Content starts

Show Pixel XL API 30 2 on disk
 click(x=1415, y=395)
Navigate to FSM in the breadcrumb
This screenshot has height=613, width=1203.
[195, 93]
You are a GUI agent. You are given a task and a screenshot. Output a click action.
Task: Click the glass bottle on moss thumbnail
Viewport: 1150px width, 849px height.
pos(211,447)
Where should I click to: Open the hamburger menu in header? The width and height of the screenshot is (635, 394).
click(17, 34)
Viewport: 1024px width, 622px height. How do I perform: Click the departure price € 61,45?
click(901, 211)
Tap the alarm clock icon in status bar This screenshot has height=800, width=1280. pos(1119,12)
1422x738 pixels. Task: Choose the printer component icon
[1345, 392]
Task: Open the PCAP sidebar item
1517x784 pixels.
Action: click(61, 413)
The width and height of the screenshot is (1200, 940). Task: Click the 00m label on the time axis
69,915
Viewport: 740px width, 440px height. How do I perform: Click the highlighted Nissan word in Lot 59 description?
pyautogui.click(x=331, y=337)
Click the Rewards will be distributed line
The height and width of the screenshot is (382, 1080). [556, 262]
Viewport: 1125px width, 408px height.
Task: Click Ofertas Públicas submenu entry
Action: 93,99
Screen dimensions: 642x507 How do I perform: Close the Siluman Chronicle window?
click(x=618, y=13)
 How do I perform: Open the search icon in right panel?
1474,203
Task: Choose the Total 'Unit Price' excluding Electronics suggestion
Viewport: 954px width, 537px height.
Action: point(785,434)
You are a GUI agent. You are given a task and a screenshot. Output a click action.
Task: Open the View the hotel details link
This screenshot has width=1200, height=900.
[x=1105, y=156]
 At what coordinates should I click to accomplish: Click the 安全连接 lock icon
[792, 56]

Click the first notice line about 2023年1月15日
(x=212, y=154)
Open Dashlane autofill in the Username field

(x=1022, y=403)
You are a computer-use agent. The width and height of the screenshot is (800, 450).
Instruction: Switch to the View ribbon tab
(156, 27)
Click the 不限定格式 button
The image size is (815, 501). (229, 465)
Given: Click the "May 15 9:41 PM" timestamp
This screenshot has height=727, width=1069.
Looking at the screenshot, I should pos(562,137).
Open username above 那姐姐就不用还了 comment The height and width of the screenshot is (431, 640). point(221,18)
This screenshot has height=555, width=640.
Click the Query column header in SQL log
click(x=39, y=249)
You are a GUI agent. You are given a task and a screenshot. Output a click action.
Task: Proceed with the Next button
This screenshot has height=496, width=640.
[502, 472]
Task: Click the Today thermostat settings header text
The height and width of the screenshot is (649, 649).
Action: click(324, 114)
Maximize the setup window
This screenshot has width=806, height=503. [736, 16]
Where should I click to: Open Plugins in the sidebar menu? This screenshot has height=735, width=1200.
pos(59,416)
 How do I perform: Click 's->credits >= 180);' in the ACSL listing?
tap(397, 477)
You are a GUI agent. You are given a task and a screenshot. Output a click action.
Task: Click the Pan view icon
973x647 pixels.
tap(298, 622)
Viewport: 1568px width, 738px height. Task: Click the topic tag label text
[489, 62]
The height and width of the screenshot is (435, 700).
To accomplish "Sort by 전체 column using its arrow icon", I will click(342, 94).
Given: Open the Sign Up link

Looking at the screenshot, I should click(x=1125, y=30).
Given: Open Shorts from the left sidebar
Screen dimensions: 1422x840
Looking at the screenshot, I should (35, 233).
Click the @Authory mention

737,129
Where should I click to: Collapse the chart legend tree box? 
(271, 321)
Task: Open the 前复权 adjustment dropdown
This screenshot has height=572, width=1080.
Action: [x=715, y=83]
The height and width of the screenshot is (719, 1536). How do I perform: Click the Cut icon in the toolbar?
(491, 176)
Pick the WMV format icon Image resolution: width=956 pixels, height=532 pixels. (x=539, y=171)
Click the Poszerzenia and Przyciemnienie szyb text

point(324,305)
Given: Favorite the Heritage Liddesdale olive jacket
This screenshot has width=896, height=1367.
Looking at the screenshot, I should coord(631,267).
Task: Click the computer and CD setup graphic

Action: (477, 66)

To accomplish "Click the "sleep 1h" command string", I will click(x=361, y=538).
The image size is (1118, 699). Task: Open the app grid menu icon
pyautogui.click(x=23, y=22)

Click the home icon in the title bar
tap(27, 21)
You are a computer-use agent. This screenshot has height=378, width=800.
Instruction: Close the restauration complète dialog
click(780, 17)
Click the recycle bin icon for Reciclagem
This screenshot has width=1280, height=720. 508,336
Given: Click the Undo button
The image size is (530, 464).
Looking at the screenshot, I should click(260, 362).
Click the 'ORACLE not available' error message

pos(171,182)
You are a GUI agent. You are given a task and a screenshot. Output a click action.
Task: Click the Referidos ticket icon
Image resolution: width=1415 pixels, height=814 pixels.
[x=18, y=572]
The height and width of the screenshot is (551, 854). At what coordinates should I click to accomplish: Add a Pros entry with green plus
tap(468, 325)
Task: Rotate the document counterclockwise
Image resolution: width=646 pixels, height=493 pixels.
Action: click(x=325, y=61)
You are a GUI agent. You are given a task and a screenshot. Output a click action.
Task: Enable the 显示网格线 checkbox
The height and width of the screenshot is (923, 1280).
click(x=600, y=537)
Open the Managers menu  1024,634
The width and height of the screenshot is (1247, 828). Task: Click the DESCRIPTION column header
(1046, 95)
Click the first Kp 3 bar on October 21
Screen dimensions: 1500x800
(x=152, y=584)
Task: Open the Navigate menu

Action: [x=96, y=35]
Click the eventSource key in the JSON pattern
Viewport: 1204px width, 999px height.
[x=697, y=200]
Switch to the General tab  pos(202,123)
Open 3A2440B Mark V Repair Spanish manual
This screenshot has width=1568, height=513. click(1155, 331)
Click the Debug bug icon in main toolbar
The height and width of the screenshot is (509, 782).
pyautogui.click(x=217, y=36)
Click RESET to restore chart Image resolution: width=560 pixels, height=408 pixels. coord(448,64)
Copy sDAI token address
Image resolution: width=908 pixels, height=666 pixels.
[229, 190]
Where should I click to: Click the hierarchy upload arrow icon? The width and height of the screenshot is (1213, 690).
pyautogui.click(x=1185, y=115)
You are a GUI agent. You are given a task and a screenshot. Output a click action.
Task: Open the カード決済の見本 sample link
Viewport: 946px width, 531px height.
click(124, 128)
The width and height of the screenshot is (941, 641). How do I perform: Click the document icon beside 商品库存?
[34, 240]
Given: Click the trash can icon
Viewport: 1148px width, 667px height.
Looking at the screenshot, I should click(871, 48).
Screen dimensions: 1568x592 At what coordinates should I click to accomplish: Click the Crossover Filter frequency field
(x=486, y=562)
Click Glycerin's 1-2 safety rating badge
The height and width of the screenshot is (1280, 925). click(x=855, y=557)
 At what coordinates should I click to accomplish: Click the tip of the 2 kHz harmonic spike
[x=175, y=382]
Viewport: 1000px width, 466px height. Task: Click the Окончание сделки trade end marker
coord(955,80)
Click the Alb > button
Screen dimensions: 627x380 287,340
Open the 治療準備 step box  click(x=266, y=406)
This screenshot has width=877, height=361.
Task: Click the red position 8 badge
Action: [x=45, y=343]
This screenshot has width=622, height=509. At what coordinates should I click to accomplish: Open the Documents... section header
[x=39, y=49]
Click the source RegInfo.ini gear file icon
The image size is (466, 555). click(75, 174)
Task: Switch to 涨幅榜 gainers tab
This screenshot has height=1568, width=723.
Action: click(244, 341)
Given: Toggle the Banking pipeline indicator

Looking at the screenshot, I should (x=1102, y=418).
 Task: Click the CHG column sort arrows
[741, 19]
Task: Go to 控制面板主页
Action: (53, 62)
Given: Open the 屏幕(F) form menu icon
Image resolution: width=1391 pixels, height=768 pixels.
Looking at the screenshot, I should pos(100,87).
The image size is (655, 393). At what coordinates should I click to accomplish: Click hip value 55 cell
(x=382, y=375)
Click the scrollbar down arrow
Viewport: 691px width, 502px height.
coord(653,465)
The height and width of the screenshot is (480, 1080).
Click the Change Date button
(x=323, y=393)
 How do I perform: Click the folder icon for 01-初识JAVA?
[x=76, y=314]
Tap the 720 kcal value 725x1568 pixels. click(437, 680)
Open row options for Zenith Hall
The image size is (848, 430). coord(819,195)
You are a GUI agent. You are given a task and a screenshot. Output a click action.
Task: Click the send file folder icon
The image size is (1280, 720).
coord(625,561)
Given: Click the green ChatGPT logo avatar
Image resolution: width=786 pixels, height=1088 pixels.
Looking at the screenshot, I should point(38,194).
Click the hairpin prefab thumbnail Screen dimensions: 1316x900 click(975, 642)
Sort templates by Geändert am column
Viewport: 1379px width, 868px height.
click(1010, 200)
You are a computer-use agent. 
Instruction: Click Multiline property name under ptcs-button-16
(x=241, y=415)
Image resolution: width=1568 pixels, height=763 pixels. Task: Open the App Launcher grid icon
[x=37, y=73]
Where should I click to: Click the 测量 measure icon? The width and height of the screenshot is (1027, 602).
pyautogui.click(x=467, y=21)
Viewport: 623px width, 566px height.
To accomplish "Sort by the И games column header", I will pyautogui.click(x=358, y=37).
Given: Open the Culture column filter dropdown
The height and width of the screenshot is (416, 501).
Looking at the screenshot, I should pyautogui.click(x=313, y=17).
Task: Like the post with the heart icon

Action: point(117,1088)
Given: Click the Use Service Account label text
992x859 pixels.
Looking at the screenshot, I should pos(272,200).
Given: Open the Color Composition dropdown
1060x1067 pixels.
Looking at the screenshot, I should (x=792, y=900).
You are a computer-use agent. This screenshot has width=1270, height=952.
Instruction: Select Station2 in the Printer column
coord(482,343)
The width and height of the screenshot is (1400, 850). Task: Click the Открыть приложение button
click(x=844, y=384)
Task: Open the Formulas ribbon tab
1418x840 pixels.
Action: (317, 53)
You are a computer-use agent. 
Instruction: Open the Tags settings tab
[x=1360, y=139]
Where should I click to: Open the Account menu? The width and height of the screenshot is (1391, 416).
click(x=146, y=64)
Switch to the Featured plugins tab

Content ends

Using the entries above, return exactly the lines from the line with "Given: Click the Undo button" to the line with "Task: Rotate the document counterclockwise", counting both of those lines.

**Response**.
Given: Click the Undo button
The image size is (530, 464).
Looking at the screenshot, I should click(260, 362).
Click the 'ORACLE not available' error message

pos(171,182)
You are a GUI agent. You are given a task and a screenshot. Output a click action.
Task: Click the Referidos ticket icon
Image resolution: width=1415 pixels, height=814 pixels.
[x=18, y=572]
The height and width of the screenshot is (551, 854). At what coordinates should I click to accomplish: Add a Pros entry with green plus
tap(468, 325)
Task: Rotate the document counterclockwise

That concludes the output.